Objective: To study the possibility of expressing human anti-HBsAg-interferon fusion protein in CHO cells as a putative targeting drug for hepatitis B.
Methods: Both the heavy and light chain genes of human anti-HBsAg antibody derived from a phage display library were fused with alpha-2b interferon (IFN-alpha-2b) gene in vitro by polymerase chain reaction. The IFN alpha-2b gene was placed at the C terminal and a 15 amino acid linker was introduced at the fusion site.
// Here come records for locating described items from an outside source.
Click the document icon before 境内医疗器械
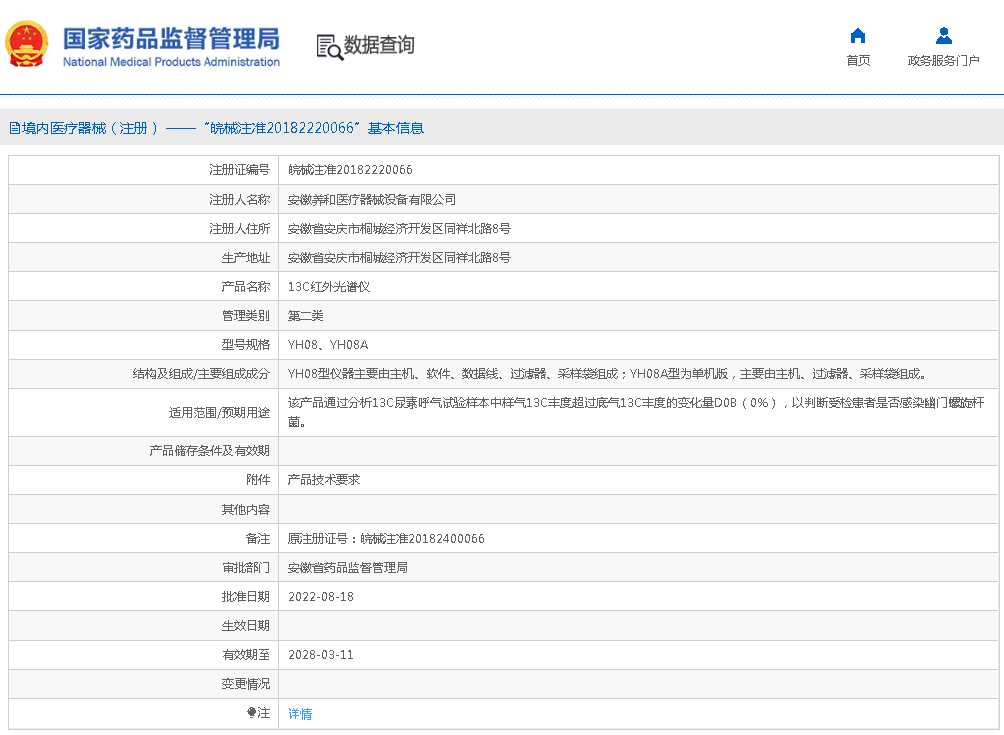 (x=14, y=128)
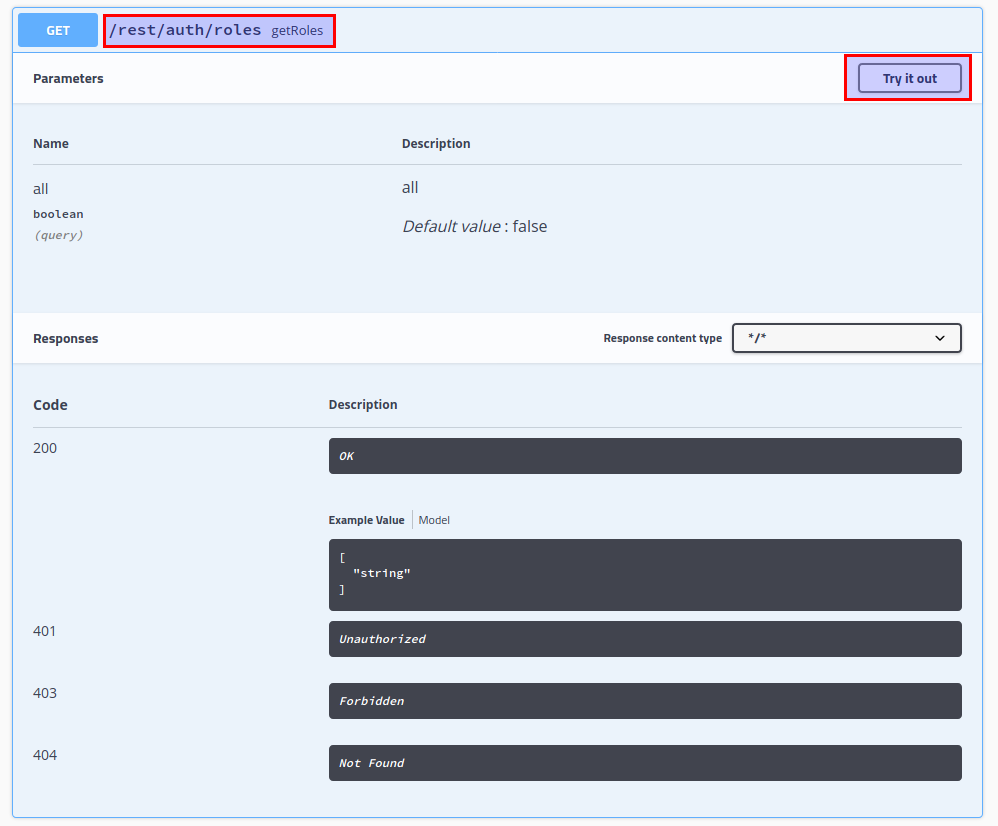Click the 404 response code
The image size is (998, 826).
coord(45,755)
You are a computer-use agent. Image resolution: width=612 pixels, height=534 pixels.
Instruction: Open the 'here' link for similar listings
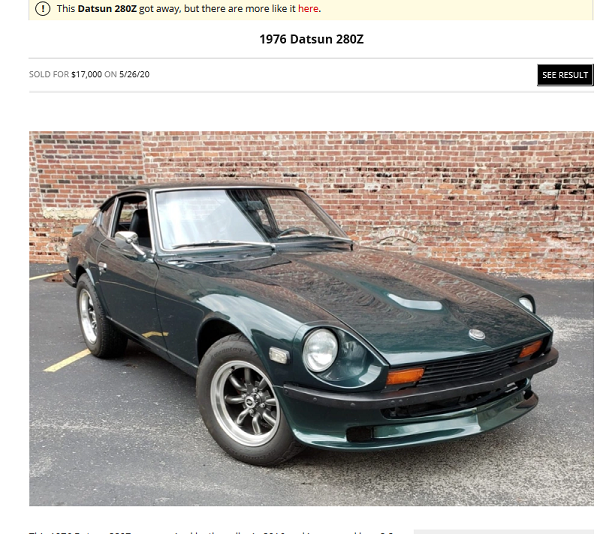308,8
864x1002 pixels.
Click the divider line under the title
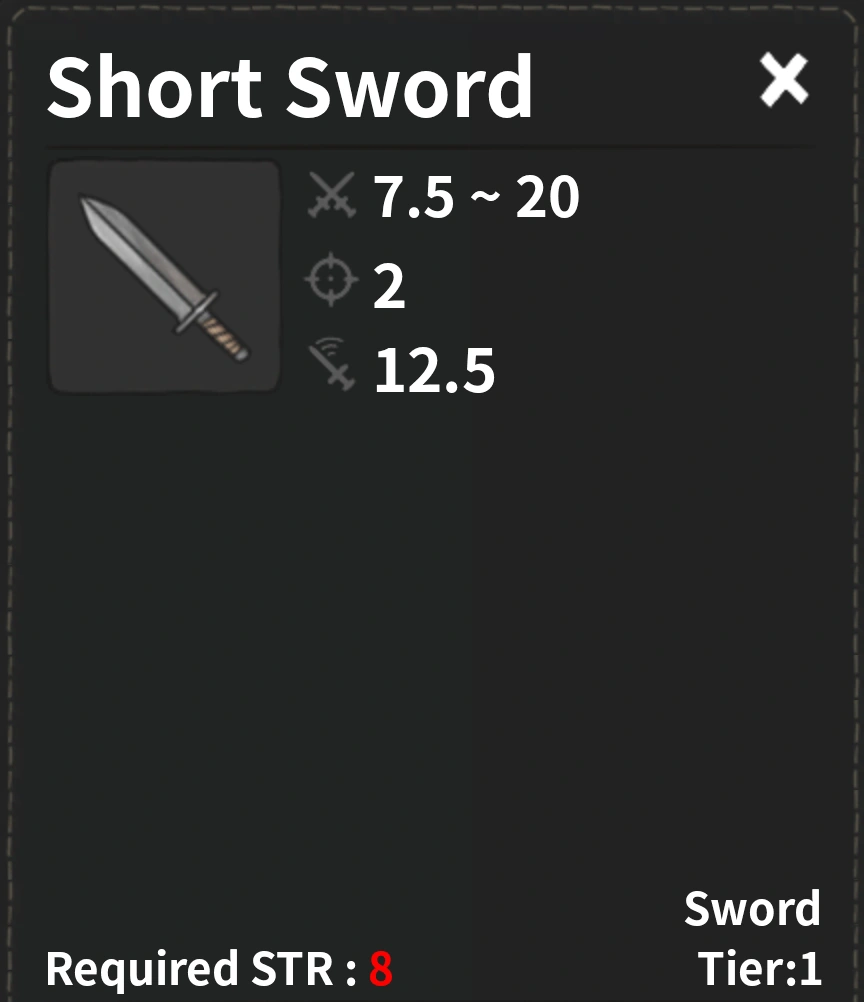[x=429, y=148]
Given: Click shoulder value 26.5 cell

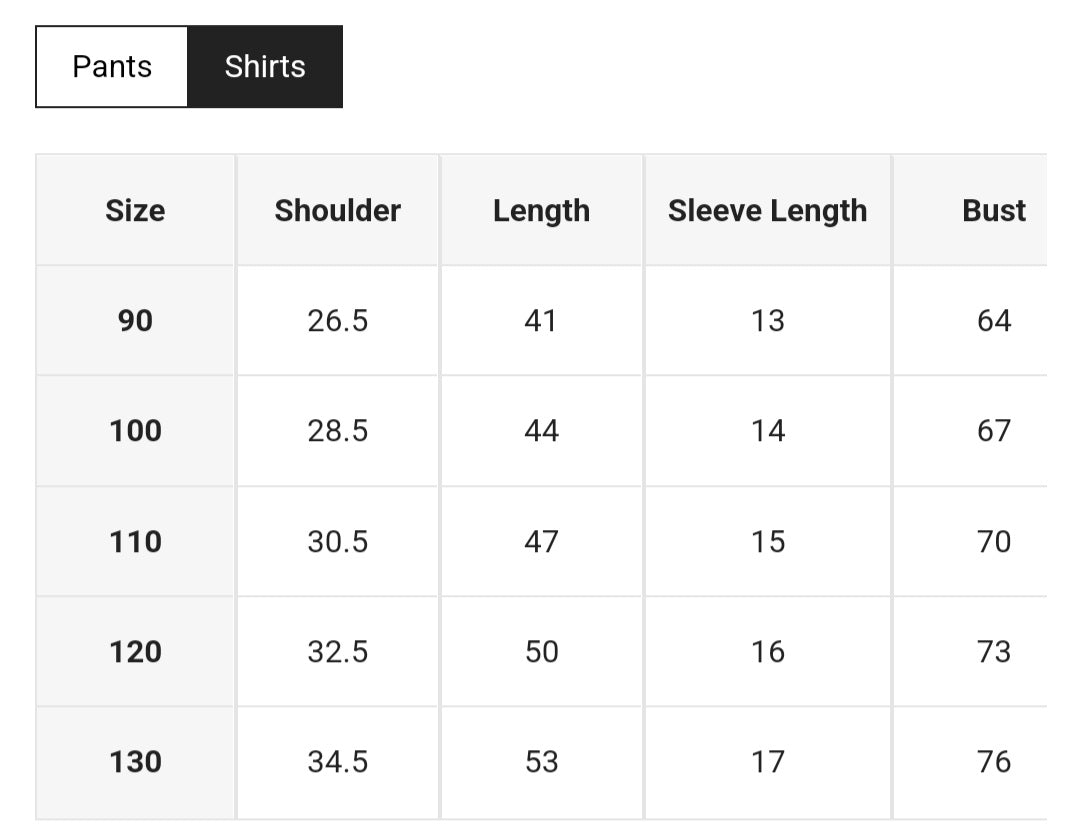Looking at the screenshot, I should tap(338, 321).
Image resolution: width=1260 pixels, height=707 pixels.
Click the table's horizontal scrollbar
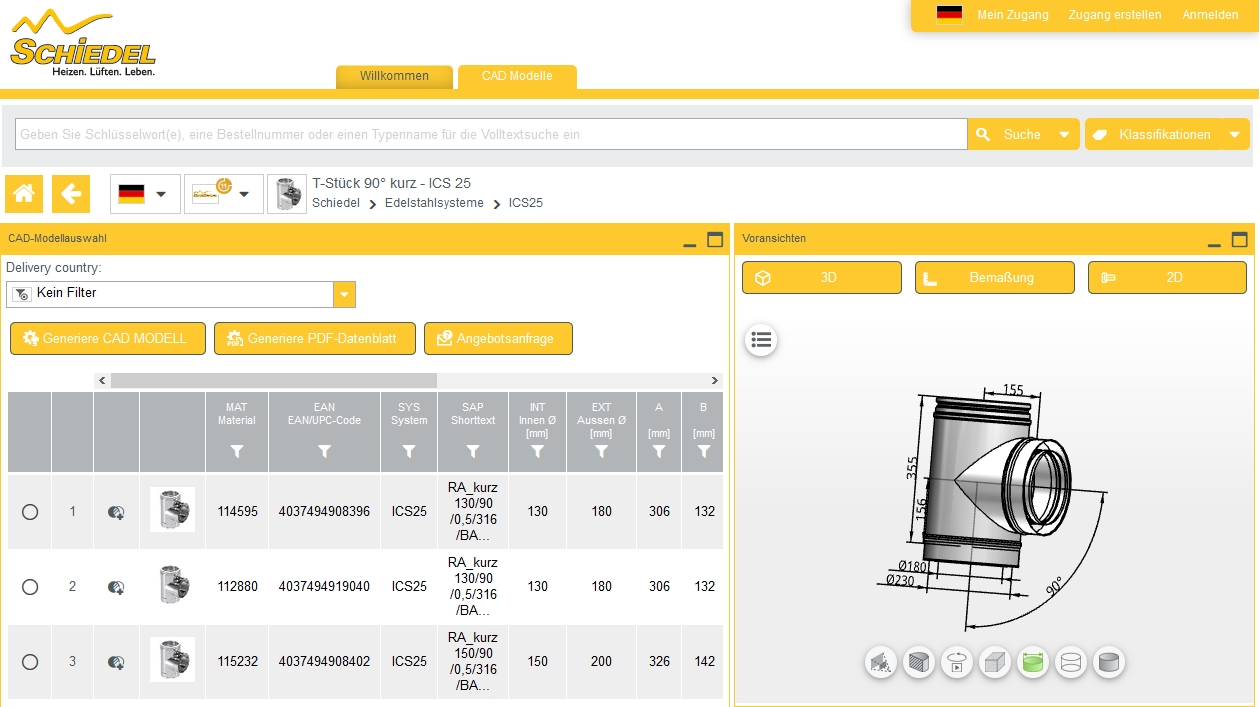point(273,381)
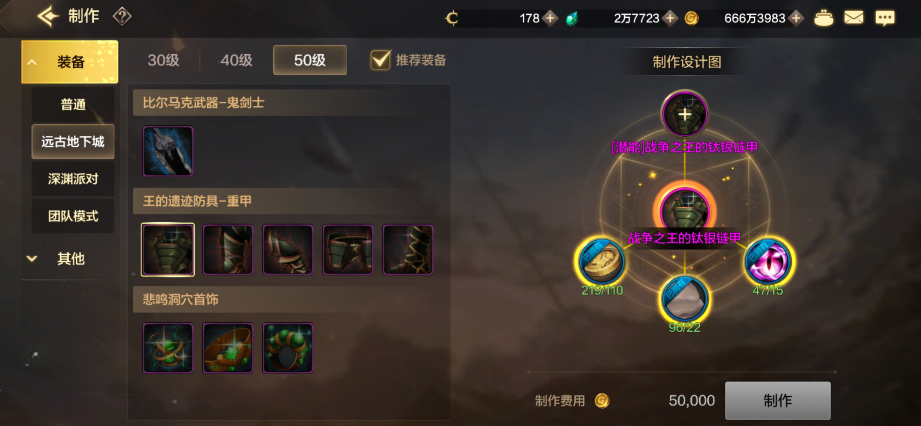Open the mail envelope icon
Viewport: 921px width, 426px height.
853,18
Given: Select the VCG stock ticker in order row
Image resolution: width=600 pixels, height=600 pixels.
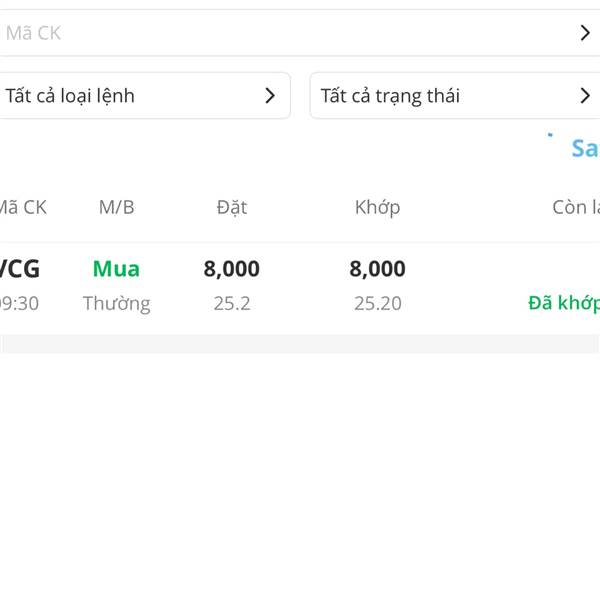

The light chain-IFN expression plasmid pLIC was constructed with a mammalian expression vector pcDNA3.1(+) and the heavy chain-IFN expression plasmid pFID was constructed with another mammalian expression vector pCdhfr1. These plasmids and the anti-HBsAg full-length light and heavy chain expression plasmids (pLIC and pHFD, respectively) were transfected into CHO (dhfr-) cells by the following three combinations:I, pLIC + pHFD;II, pLIC + pFID; III, pLFC + pFID. The cultured supernatant of the transfected cells was collected and assayed for IFN activity and HBsAg affinity.
Results: The supernatant of combination I and II displayed IFN activity but only combination I supernatant exhibited HBsAg affinity.
Conclusions: The successful expression of a fusion protein with both HBsAg affinity and interferon activity may lead to a new way to make a targeting drug for hepatitis B.